[Opening Supplied information section]
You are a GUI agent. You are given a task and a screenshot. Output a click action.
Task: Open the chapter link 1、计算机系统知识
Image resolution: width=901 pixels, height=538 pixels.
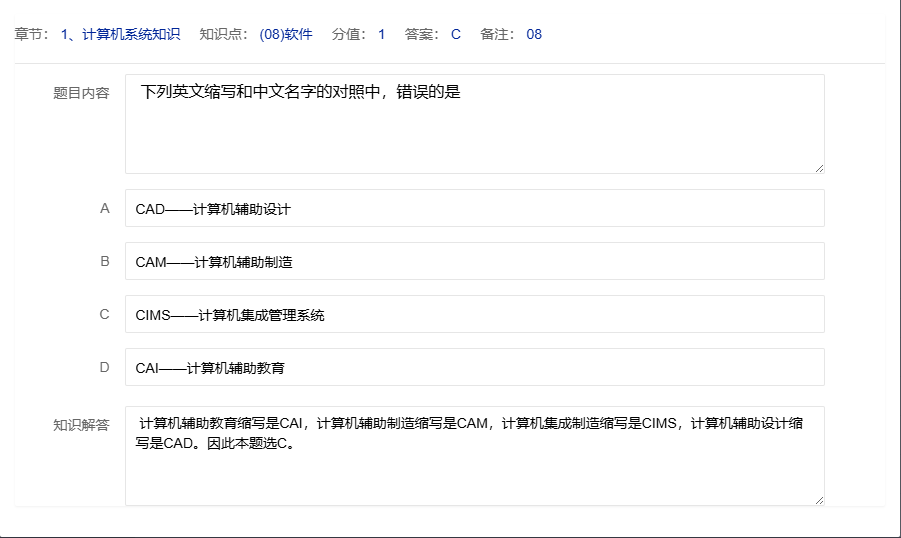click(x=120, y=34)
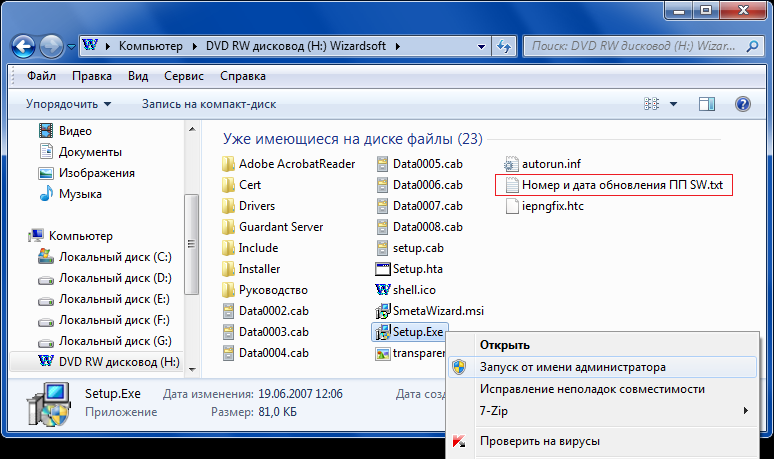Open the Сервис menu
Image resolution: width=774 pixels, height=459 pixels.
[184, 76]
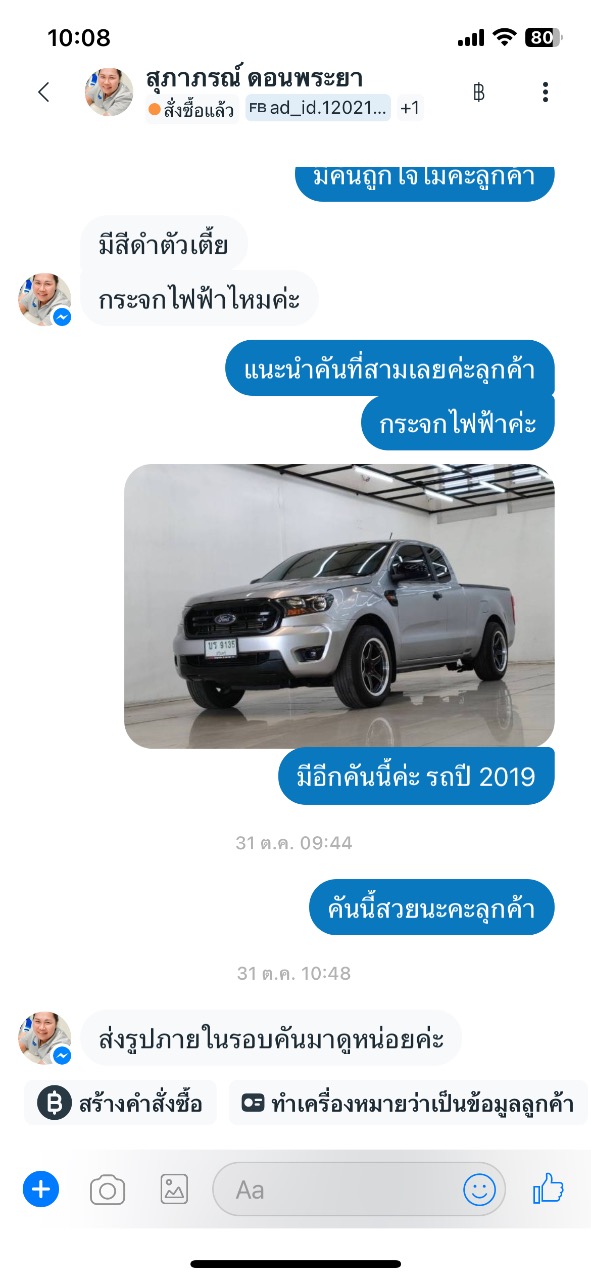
[Closing Supplied information section]
[What is expected]
Without the pictures, print the records in full, exactly as they appear.

[Written response]
You are a GUI agent. You are given a task and a screenshot. Output a click action.
Task: Open the chapter link 1、计算机系统知识
Image resolution: width=901 pixels, height=538 pixels.
click(x=120, y=34)
Open the Сервис menu
Image resolution: width=774 pixels, height=459 pixels.
[184, 76]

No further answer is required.